====== DATA SECTION

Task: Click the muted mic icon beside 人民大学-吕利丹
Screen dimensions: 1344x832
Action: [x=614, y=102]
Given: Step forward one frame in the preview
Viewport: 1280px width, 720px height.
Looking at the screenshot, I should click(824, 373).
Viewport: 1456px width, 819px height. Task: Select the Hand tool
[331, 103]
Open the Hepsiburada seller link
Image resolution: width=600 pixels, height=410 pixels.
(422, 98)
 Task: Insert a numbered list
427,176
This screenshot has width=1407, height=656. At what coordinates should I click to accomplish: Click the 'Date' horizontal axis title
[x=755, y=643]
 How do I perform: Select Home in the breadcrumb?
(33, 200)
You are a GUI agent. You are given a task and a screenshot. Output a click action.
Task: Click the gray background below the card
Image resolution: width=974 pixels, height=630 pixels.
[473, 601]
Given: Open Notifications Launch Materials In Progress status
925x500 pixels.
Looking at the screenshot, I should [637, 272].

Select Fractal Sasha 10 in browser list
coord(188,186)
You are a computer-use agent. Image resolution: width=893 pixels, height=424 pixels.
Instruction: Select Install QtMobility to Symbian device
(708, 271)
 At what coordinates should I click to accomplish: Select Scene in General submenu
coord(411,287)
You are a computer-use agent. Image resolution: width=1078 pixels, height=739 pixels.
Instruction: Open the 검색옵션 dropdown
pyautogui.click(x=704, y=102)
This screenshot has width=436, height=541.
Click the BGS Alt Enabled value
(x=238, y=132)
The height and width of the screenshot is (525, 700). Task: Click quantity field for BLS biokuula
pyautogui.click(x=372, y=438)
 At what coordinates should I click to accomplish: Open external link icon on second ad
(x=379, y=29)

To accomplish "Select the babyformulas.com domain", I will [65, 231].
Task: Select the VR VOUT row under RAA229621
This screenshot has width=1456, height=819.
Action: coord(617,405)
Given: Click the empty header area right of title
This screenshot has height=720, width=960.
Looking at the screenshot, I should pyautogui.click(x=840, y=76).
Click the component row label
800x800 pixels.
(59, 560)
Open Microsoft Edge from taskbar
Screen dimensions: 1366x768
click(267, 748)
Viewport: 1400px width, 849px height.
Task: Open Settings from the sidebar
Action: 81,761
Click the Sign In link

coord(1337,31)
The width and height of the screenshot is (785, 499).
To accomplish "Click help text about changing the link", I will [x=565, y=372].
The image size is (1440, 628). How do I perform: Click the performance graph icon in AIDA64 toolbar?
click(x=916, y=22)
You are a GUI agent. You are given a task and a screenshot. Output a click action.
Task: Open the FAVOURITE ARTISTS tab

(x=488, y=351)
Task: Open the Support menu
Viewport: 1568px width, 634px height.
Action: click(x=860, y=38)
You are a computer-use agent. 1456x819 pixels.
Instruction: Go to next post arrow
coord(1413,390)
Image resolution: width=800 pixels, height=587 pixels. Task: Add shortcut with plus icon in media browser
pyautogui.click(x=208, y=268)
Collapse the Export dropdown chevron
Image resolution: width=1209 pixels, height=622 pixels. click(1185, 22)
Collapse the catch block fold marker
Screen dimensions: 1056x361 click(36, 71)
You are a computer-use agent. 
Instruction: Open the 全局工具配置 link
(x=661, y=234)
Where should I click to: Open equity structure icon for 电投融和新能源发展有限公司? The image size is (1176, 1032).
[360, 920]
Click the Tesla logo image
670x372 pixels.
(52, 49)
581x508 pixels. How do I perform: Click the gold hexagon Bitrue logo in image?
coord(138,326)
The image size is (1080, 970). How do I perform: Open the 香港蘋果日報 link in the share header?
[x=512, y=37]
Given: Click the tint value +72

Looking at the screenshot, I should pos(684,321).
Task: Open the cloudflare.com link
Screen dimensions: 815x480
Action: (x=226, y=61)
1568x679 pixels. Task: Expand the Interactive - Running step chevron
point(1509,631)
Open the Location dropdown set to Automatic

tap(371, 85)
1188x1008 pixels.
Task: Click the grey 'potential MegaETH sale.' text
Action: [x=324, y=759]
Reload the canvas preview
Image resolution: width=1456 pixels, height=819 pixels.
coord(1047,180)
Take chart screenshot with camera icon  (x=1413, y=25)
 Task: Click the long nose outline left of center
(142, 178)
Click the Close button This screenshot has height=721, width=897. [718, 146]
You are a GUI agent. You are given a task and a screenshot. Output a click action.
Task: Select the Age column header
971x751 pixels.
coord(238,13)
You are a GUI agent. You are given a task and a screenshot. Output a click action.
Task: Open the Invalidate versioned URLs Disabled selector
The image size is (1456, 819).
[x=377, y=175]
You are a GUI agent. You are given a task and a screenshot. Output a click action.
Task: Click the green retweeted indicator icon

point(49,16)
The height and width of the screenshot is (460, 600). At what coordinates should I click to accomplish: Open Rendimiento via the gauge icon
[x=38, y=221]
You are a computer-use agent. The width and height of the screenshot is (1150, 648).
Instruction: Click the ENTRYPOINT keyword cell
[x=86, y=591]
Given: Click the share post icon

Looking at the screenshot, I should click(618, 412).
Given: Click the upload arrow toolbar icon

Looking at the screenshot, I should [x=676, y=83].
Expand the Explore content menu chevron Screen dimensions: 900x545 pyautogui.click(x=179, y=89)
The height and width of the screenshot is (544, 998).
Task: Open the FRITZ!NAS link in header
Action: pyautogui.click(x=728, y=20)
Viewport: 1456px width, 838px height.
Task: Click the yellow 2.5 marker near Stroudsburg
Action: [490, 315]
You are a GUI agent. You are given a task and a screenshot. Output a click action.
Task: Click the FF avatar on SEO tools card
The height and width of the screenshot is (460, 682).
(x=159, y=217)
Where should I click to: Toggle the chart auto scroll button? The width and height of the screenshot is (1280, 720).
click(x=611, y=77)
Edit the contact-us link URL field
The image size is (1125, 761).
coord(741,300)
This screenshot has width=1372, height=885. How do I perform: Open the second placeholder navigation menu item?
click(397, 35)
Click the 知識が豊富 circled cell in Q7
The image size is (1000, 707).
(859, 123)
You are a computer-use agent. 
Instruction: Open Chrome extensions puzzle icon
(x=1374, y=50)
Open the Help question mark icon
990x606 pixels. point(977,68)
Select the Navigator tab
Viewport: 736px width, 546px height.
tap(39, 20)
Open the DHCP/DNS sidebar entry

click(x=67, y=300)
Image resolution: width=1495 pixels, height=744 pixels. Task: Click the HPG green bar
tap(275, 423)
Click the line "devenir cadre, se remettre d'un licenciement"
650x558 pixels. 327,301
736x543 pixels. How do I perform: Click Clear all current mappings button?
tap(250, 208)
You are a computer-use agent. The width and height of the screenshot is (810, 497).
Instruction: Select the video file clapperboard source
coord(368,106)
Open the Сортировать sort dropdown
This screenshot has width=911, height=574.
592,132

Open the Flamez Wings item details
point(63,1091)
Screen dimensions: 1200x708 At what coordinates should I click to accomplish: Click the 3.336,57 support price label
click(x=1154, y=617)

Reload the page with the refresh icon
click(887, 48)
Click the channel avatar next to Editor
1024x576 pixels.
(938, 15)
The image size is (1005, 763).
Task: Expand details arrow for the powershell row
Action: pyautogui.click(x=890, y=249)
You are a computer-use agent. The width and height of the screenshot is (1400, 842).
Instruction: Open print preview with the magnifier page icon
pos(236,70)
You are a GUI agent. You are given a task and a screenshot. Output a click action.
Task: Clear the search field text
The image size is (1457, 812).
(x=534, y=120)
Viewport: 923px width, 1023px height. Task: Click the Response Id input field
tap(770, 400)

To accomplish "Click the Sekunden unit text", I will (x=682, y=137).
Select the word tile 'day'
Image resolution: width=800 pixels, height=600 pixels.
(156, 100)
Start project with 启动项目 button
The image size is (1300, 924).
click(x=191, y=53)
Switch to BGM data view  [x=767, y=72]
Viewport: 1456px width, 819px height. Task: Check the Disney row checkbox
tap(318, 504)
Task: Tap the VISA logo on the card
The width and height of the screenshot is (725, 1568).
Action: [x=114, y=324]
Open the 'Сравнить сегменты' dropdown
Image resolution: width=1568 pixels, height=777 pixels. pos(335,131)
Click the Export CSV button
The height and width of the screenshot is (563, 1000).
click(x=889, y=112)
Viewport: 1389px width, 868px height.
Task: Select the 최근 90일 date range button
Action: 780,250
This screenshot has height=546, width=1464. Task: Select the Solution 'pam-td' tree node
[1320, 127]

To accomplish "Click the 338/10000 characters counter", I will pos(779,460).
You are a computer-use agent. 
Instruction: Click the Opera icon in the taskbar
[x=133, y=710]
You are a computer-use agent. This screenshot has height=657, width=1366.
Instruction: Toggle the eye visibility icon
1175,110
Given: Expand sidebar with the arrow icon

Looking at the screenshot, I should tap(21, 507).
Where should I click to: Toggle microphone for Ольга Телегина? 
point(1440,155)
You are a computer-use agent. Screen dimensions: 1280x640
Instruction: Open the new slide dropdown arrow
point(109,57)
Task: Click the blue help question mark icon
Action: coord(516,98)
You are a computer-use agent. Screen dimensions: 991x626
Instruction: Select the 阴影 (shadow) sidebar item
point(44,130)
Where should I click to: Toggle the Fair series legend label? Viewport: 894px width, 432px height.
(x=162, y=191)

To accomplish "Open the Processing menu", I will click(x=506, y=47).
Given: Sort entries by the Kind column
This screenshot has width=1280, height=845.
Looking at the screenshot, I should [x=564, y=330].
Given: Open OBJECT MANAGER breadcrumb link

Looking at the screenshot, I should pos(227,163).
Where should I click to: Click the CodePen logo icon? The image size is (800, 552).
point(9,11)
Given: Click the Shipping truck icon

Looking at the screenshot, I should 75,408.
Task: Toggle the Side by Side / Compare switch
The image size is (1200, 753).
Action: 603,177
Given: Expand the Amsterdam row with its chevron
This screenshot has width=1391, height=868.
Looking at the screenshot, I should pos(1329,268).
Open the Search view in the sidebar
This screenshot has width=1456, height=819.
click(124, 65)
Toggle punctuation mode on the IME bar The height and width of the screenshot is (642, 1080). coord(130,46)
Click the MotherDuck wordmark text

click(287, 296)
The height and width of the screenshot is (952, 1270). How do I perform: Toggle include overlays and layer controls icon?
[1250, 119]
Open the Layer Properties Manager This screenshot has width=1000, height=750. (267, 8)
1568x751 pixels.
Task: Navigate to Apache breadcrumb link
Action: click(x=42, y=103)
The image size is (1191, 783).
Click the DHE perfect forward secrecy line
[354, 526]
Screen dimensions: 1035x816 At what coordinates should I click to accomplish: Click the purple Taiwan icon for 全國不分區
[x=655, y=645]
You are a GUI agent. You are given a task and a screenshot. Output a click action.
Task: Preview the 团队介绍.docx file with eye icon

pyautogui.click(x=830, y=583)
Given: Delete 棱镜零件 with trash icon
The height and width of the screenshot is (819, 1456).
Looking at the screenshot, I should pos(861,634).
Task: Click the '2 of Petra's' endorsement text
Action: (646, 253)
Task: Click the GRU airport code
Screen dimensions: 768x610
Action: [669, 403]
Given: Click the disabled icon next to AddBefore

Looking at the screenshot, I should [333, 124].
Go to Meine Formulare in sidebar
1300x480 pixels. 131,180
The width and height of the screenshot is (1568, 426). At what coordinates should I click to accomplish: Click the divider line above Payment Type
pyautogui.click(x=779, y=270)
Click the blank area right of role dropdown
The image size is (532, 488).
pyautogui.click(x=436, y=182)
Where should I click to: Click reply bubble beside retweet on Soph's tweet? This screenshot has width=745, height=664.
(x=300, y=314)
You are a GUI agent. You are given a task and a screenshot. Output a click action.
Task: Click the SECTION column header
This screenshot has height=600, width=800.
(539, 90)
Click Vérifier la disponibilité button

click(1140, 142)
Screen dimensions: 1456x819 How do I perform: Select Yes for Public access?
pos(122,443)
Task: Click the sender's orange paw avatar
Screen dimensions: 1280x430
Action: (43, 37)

============

§ **WORK TO COMPLETE**:
Print again, word for word, the stretch of rows from the line containing "will click(x=506, y=47)." through the line containing "[x=655, y=645]".

§ **FULL OUTPUT**:
To accomplish "Open the Processing menu", I will click(x=506, y=47).
Given: Sort entries by the Kind column
This screenshot has width=1280, height=845.
Looking at the screenshot, I should [x=564, y=330].
Given: Open OBJECT MANAGER breadcrumb link

Looking at the screenshot, I should pos(227,163).
Where should I click to: Click the CodePen logo icon? The image size is (800, 552).
point(9,11)
Given: Click the Shipping truck icon

Looking at the screenshot, I should 75,408.
Task: Toggle the Side by Side / Compare switch
The image size is (1200, 753).
Action: 603,177
Given: Expand the Amsterdam row with its chevron
This screenshot has width=1391, height=868.
Looking at the screenshot, I should pos(1329,268).
Open the Search view in the sidebar
This screenshot has width=1456, height=819.
click(124, 65)
Toggle punctuation mode on the IME bar The height and width of the screenshot is (642, 1080). coord(130,46)
Click the MotherDuck wordmark text

click(287, 296)
The height and width of the screenshot is (952, 1270). How do I perform: Toggle include overlays and layer controls icon?
[1250, 119]
Open the Layer Properties Manager This screenshot has width=1000, height=750. (267, 8)
1568x751 pixels.
Task: Navigate to Apache breadcrumb link
Action: click(x=42, y=103)
The image size is (1191, 783).
Click the DHE perfect forward secrecy line
[354, 526]
Screen dimensions: 1035x816 At what coordinates should I click to accomplish: Click the purple Taiwan icon for 全國不分區
[x=655, y=645]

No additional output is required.